懐かしの町、懐かしのテレビ、懐かしの味、懐かしの自然、懐かしの夢…20世紀の懐かしい「匂い」に侵された大人達は、目標を失ってしまった21世紀を生きる気力を失ってしまいます。「昔の方が良かった」「子供の頃は夢を持っていた」未来を生きることを捨てて過去に還ろうとする大人達。だけど今の子供達は「今」を生きる人間であり、「未来」を生きたい。こうしてしんのすけは過去にしがみつく大人を解放するために闘うことを決意します。
物語がすごく深かったです。クレヨンしんちゃんってこんなにもテーマ性のあるアニメだったっけ?と目を疑いました。そして演出が凄い!!躍動感のある登場人物にスピード感溢れるカメラワークはもちろんのこと、ビートルズを思い出させる風貌の悪役を始め、魔女っ子メグちゃん、魔法使いサリー、5レンジャー、ウルトラマン、夕日の描写、70年代ギャグといった「過去」を連想させるものをさりげなく背景に置くことで、このアニメを見ている大人にまで深いテーマを投げかけているように思いました。むしろこの物語は子供よりも、大人に向けて作られた話なのかもしれません。

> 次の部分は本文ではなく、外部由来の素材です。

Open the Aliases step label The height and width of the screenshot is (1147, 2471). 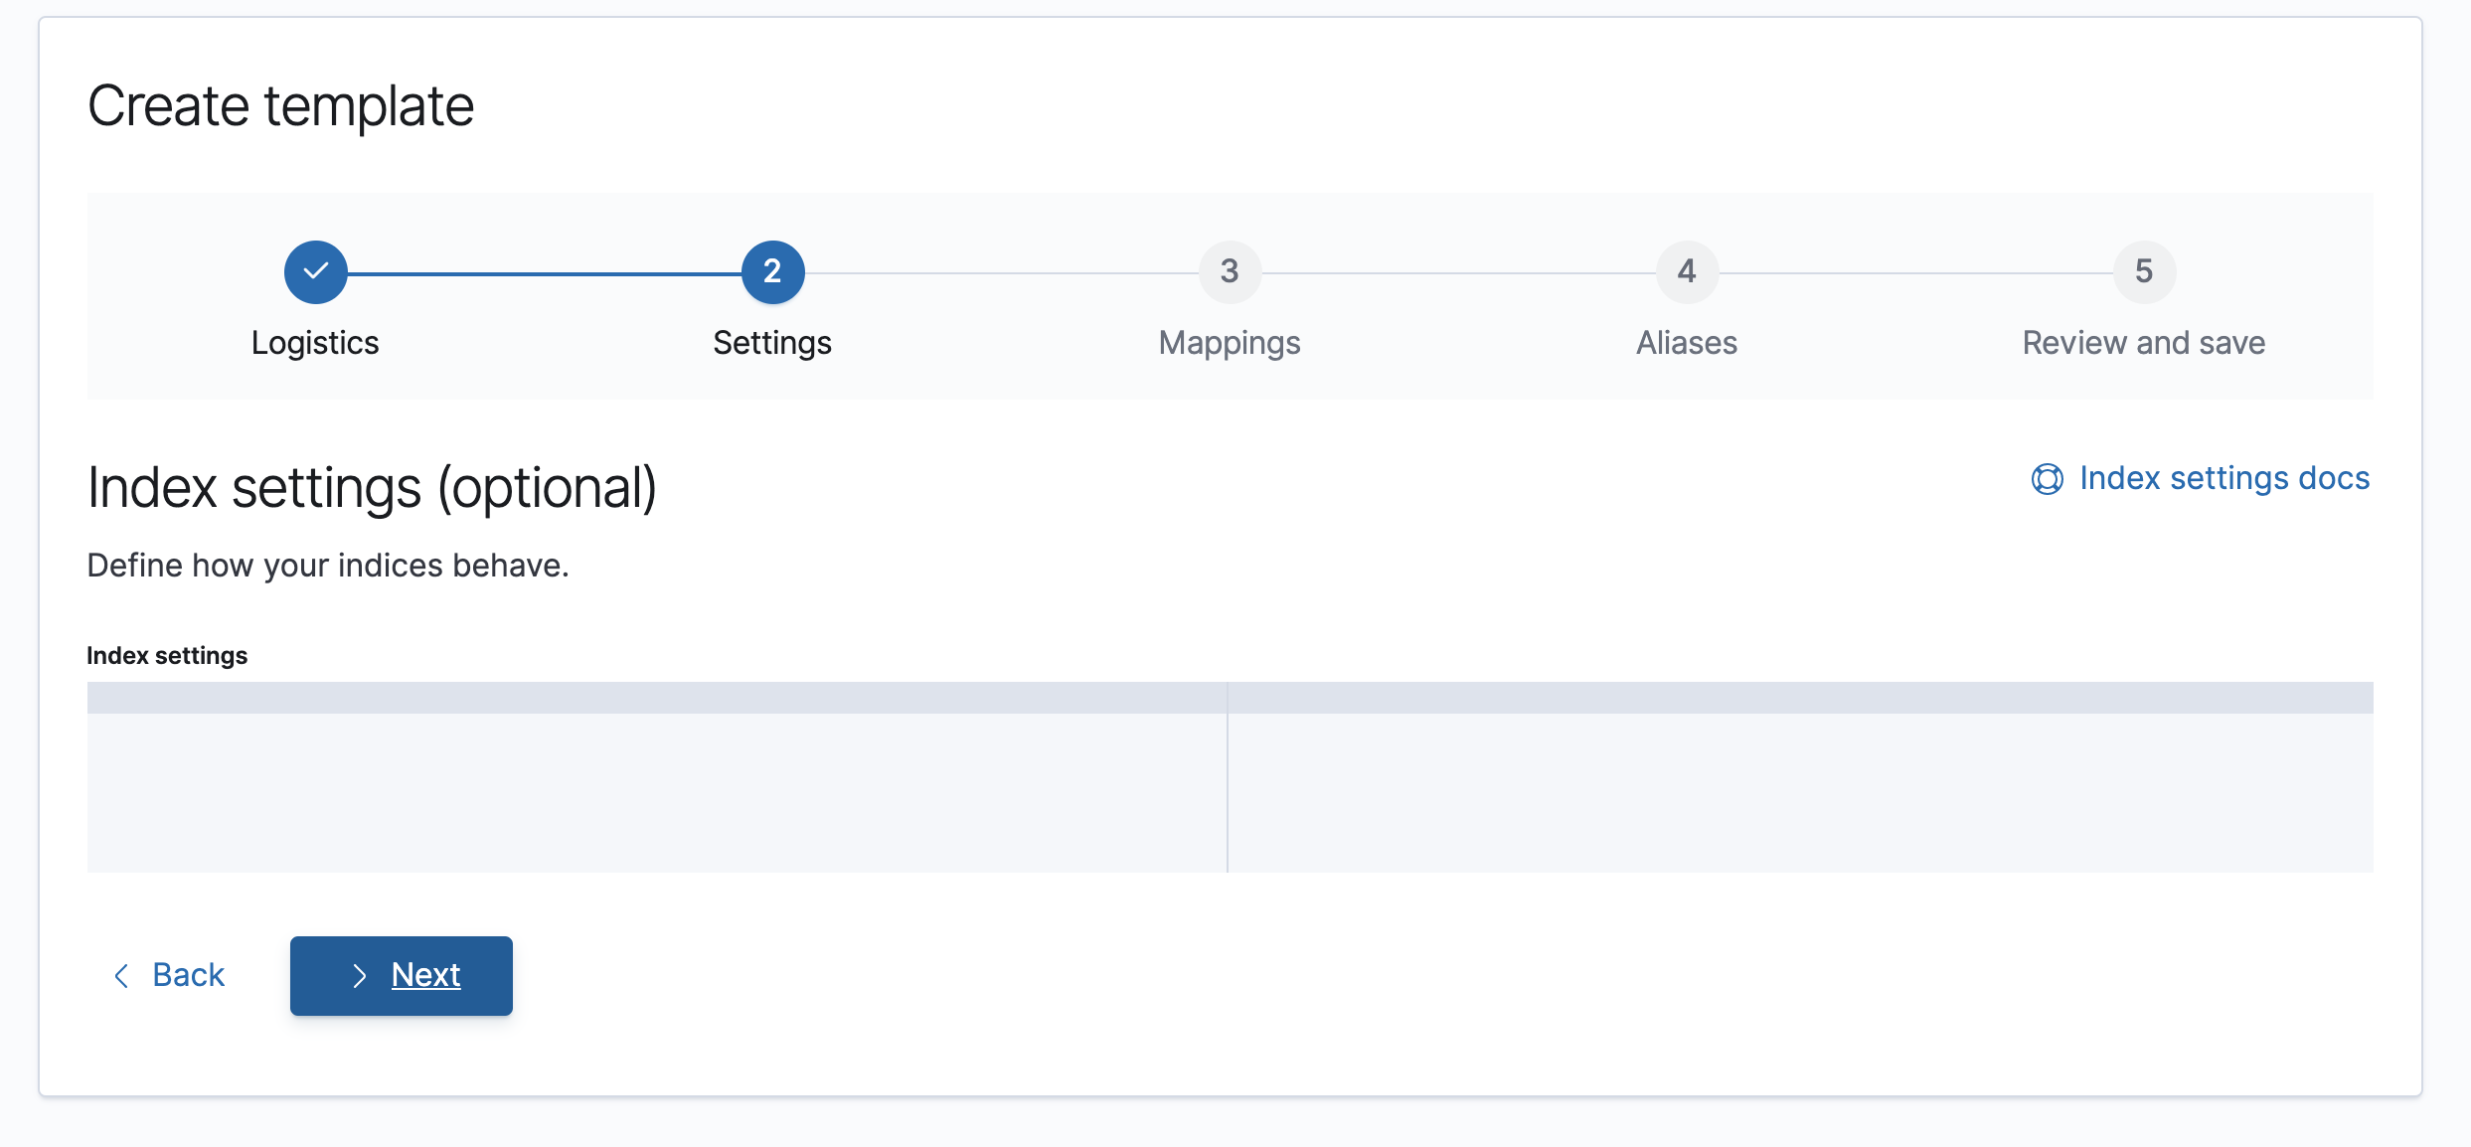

私達人間は「過去」を美化する傾向にあります。「昔の方が良かった」「俺が若い頃はこんなことをしたもんだ」「近頃の若者は…」大人はよくこんな言葉を使います。「現在」や「未来」に対しては否定的で、自分が生きてきた「過去」だけはエラく肯定的。過去だけがキラキラ輝いていたように思い込んで、「今」や「未来」から目を背けようとします。その方が楽だから。未来は自分で開拓しないと見えてこないけれども、過去は結果がもう決まっていて、その結果にしがみつくことで安心をする。そうじゃないのに。過去は自分が今を、未来を、「勇気」を持って開拓した結果なのに、いつの間にかその「勇気」がスコーンと抜け落ちてしまっています。

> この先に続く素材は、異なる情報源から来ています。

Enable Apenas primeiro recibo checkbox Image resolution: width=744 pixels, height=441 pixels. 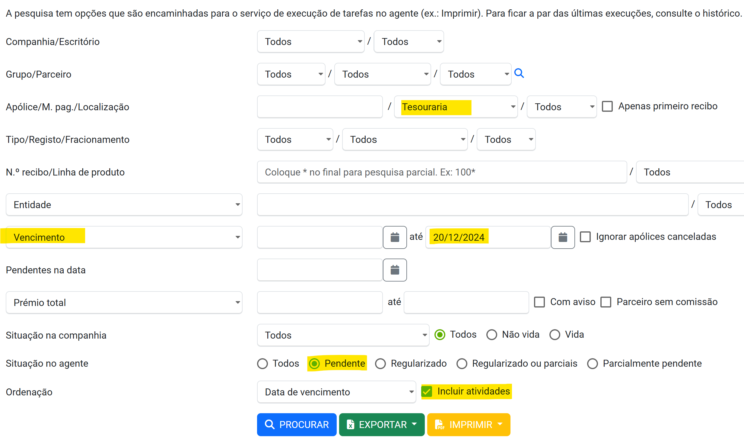point(607,106)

「今」がつまらないなら「今」を開拓すればいいこと。「未来」がどれだけ絶望的でも、「今」を開拓すれば何かが変わる。「過去」に逃げては何も変わらない。
ただそれだけのことです。ただそれだけのことだけど、決して失ってはならないことでもあります。しんのすけは私にそれを再確認させてくれました。
これまでのクレヨンしんちゃんの映画はほぼ観ていますが、こんなにも大人に直球を投げてくるストーリーは初めてです。ビックリしました。前よりももっともっとこのアニメが好きになりました。
来年は劇場に観に行こうかなぁ…。